Snow ants, that’s a good one I’ll have to remember that one.
You laugh. My daughter’s (senior) high-school govt teacher smugly told the class (who had responded “Reagan”) who “historians” considered the best president of the last century: FDR.
“If you swallow a watermelon seed, it will grow in your stomach.”
TERRIFYING!
That’s nothing. I’ve been told black lives matter and global warming will destroy the earth.
Always be skeptical of any old guy who begins any story with “This is no shit.” You’ve been warned!.
“Mowing the lawn is a ‘fun’ job you don’t get paid for.”
Masturbation will make your penis will fall off.
My father, a surgeon at the old United Hospital in Port Chester, actually told me when I was 6 or 7 where the baby bunnies come from: “The Mommy and Daddy Bunny pull fur off each other and then the Mommy Bunny rolls it up in a ball and it becomes a baby bunny.”
Sister Candida Marie of the Sisters of Charity at St. Roch’s School, Byram CT (circa 1956): “Don’t cross your legs or they will grow and stay like that.”
You pee’d on you plate? Mother must have been terribly upset not to mention Dad
Get your tonsils out and you can eat all the ice cream you want.
BS, how many people here have ever experienced ether as an
anesthetic? Thank God they don’t use that shit anymore.
Chish I had my tonsils taken out in 1958 when I was 5. I don’t remember the ice cream part, the ether yes just barely. I do remember the picture of Bugs Bunny on the wall of Deaconess Hospital in Spokane though.
Around here the ice cream trucks are run by Islamic looking goofs. I told the kids every time they buy ice cream from a truck, a US soldier dies in Iraq or Afghanistan. I’ve heard the ice cream truck only 3 or 4 times all summer, so maybe my tactic worked.

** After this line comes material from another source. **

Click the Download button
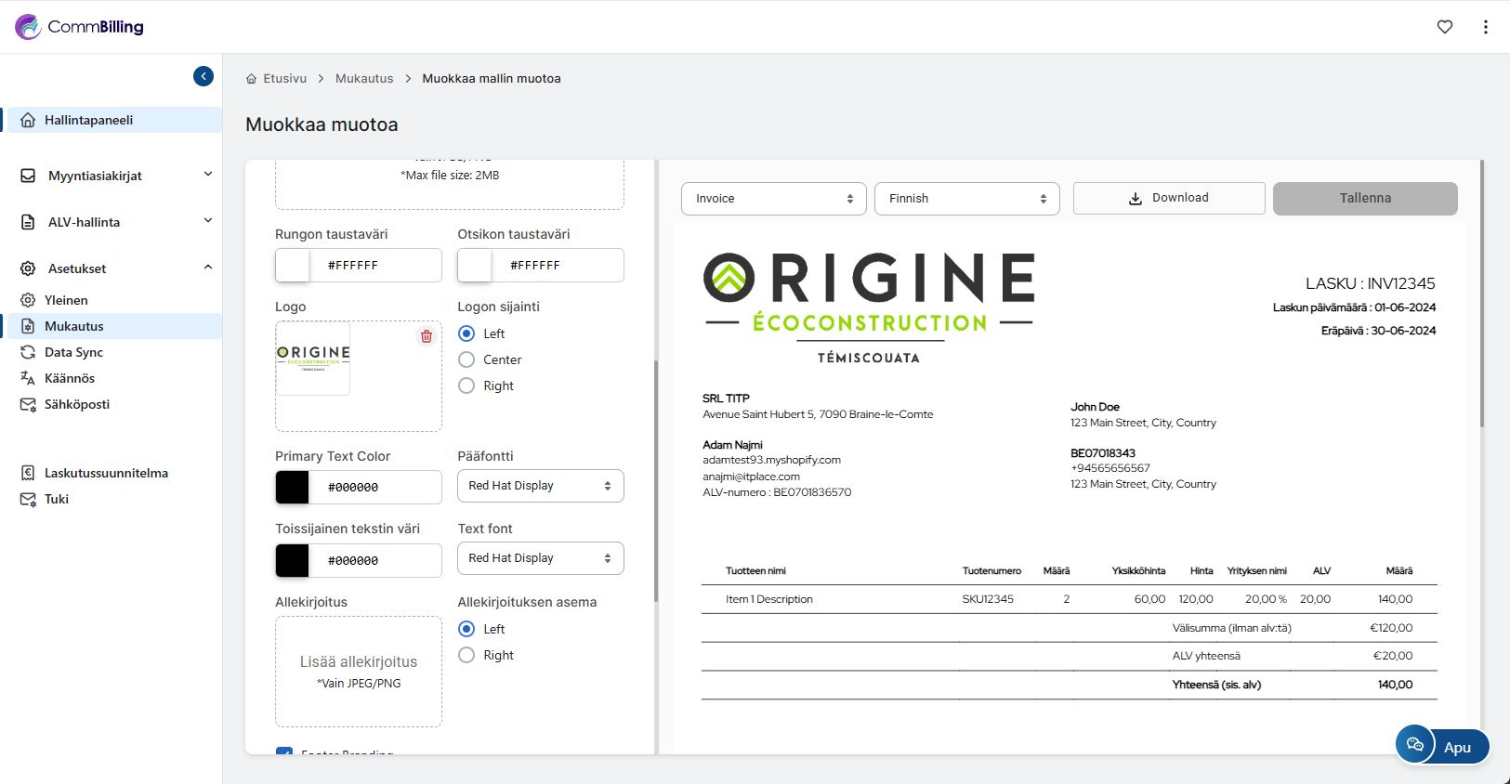This screenshot has width=1510, height=784. coord(1168,198)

If you don’t wash your ears potatoes will grow from them.
I heard grownups talk about the colored people in New York. I thought of jelly bean colors. I was disappointed when we finally went there.
During the war (Dubbya Dubbya 2 The Big One) cars were hard to find since the motorcar companies were no longer producing.

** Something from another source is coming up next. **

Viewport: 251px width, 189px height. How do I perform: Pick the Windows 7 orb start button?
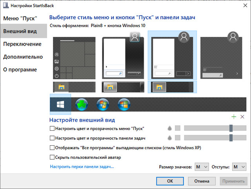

It was therefore with enormous pride that my Dad announced that he’d be bringing home our ‘new’ car next day. It was a FOUR DOOR 1932 Dodge with a (vacant) wasps’ nest the size of a football in the corner of the back seat.
For 24 hours I was dazzled at the prospect of a four-door car. Nobody anywhere around had one as big as that. When he pulled it into the driveway, I stared in disbelief. It had only TWO doors. I had been promised FOUR. OK, even at 5 or 6, whatever I was, I could count past two. And two is what was in front of me.
Crestfallen and disappointed at my reaction, Dad walked me around to the other side of the car and showed me two more doors.
Thereafter there was always a whiff of doubt lingering around anything that I was TOLD.
And I always hated that car.
When my husband was in Catholic grade school, the nuns told the boys in the class that if they touched themselves “down there,” then later in life their children would be born retarded. So my poor husband goes out to eat with his family, and into the restaurant walks a family with a child who has Down Syndrome. My husband proceeds to stare daggers at the father, thinking in his little grade-school mind, “You bastard. I know what you did.”
I have a Japanese friend whose mother told her she had to finish her carrots or her skin would turn white.
Dad told us kids that “Falling Rock” was Sitting Bull’s brother, and he got his name because he liked to throw rocks at passing motorists.
His way of shutting us up for a while.
…did you all hear the one about “if you like your healthcare, you can keep your healthcare”?……that one had half the country believing it……..crazy!
….or…..’this is the moment when the rise of the oceans began to slow & our planet began to heal’?….
….or…..
My siblings told me that dumplings were baby chicks and that almonds were de-legged cockroaches.
Course, they got all the dumplings and almonds.
Condensation trails were scratch marks left on the sky by skyscrapers.
Grandma’s not drunk, she’s just really silly.
My father told my sisters and me that my mother spent time in a prisoner of war camp during World War II because she tried to poison Hitler and got caught. I told my second grade teacher, who of course brought it up during conferences.